Records shown
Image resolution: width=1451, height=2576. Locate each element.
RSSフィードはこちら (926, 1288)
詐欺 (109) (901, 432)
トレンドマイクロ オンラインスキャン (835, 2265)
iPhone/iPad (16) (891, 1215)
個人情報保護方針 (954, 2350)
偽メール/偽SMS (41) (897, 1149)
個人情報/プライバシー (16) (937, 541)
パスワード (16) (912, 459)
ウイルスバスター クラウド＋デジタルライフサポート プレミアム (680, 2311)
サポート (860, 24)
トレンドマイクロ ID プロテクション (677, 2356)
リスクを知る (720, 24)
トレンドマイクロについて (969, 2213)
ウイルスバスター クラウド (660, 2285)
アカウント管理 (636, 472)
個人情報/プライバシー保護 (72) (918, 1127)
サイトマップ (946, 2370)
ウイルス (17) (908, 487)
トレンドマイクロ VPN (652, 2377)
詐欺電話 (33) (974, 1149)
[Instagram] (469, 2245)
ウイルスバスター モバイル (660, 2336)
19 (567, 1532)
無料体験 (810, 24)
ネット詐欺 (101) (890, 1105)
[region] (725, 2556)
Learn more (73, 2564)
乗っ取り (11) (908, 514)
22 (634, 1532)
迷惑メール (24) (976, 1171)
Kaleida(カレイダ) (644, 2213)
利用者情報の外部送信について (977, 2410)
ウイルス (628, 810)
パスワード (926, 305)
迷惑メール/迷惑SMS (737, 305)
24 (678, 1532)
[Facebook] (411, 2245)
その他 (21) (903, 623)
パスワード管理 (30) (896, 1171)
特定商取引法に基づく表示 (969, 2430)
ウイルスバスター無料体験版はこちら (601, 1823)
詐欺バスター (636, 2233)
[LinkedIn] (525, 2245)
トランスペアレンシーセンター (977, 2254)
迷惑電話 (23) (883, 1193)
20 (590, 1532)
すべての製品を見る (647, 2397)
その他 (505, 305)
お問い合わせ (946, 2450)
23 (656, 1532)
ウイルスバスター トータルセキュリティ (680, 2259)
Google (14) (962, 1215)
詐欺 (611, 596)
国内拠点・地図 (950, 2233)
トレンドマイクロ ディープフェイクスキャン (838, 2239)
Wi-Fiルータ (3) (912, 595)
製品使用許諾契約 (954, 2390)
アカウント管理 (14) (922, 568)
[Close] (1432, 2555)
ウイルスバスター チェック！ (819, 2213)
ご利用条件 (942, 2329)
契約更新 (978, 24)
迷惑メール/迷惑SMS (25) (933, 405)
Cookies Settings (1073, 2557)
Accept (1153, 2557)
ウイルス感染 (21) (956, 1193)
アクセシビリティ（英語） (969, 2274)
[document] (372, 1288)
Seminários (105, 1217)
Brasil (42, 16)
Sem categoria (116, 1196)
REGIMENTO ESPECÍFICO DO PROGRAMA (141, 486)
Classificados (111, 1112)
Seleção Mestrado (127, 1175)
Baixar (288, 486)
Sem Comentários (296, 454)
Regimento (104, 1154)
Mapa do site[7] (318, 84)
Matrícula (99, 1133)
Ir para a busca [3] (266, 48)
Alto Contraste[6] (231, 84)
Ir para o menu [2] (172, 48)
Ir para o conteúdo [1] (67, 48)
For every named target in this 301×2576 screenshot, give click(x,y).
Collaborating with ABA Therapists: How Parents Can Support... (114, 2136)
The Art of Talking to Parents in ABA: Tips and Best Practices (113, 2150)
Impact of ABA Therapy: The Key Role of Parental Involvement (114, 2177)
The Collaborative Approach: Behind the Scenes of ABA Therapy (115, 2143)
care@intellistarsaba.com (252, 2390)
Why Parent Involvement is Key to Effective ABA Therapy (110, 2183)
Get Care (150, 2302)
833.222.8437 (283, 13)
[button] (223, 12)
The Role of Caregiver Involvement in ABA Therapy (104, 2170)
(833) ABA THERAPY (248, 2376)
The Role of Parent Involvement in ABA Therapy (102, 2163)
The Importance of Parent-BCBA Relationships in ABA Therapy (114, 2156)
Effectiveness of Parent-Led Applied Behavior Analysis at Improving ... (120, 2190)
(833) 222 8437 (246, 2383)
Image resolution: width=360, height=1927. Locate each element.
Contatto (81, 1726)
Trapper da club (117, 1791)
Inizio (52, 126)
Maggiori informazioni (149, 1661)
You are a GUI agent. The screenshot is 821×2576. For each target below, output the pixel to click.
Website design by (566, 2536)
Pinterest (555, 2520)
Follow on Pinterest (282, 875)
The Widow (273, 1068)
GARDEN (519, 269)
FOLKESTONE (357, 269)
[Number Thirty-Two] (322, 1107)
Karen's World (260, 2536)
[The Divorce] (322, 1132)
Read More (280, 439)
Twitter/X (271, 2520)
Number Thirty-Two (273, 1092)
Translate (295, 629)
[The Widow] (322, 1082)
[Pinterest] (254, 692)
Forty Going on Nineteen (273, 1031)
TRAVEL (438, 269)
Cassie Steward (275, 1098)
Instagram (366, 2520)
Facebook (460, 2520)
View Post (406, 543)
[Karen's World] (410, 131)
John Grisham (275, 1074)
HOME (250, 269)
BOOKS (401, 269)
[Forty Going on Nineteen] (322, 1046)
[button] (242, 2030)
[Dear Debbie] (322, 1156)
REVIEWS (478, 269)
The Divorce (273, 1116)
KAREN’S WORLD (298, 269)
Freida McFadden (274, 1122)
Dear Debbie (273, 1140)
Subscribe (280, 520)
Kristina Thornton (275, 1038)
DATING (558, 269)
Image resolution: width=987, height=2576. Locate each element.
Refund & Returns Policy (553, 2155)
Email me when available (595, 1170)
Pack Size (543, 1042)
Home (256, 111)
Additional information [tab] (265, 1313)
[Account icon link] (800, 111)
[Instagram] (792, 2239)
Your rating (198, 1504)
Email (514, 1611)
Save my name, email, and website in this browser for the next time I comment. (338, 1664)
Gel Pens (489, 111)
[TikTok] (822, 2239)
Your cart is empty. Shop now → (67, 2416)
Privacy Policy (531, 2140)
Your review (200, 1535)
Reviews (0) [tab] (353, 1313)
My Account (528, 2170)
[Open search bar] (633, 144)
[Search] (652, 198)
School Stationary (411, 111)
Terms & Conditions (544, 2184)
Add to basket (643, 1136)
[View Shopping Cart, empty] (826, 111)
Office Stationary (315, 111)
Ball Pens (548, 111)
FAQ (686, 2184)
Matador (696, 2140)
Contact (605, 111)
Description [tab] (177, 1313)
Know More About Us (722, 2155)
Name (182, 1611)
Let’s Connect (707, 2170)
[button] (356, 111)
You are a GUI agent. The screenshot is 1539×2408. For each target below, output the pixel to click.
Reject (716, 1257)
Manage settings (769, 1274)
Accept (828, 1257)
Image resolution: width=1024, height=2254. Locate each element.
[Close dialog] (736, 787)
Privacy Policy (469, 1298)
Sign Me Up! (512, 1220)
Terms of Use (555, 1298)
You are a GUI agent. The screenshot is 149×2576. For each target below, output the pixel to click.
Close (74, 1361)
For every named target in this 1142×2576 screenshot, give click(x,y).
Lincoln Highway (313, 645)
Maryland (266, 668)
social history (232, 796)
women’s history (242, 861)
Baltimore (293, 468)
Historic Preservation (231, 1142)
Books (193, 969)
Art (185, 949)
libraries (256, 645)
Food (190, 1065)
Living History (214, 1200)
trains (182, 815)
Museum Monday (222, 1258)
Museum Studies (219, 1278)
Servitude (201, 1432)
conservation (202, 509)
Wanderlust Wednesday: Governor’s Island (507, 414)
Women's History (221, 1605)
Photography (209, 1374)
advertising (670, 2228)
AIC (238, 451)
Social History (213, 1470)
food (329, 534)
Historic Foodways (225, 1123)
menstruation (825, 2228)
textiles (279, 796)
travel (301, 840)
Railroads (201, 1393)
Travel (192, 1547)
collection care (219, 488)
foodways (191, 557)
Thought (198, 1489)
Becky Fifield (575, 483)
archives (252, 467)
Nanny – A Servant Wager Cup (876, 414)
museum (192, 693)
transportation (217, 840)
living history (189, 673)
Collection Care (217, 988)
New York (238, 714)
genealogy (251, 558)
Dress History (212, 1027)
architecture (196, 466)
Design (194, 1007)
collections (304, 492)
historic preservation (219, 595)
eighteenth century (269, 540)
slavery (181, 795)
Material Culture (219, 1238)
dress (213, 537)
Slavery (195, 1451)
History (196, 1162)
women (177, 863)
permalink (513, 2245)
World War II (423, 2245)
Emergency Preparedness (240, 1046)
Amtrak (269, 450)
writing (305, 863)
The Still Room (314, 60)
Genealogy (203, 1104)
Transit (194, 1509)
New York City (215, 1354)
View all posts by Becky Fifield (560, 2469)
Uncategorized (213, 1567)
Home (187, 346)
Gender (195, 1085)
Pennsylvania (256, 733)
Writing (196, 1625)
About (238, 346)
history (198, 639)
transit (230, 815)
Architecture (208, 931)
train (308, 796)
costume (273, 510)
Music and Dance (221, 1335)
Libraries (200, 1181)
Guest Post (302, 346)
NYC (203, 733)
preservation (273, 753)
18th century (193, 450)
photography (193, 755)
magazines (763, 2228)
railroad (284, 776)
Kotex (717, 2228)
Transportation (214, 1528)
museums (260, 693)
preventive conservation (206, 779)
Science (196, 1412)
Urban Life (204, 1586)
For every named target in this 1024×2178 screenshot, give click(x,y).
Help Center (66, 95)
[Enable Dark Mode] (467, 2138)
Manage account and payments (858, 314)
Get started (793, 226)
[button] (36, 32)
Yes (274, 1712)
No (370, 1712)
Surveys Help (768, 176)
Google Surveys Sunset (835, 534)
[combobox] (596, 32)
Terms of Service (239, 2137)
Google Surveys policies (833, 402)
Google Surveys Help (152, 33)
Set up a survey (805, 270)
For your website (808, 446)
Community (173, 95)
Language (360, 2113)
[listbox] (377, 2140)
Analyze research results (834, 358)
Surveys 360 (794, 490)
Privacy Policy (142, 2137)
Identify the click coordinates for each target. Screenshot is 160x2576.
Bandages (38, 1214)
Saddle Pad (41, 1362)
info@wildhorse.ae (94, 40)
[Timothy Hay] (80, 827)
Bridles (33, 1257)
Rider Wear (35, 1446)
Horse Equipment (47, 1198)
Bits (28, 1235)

Exercise goal
Your answer should be the lines above, from the line containing "About (238, 346)" up to and including the line containing "Urban Life (204, 1586)", reproduced exactly and with nothing else.

Final answer
About (238, 346)
history (198, 639)
transit (230, 815)
Architecture (208, 931)
train (308, 796)
costume (273, 510)
Music and Dance (221, 1335)
Libraries (200, 1181)
Guest Post (302, 346)
NYC (203, 733)
preservation (273, 753)
18th century (193, 450)
photography (193, 755)
magazines (763, 2228)
railroad (284, 776)
Kotex (717, 2228)
Transportation (214, 1528)
museums (260, 693)
preventive conservation (206, 779)
Science (196, 1412)
Urban Life (204, 1586)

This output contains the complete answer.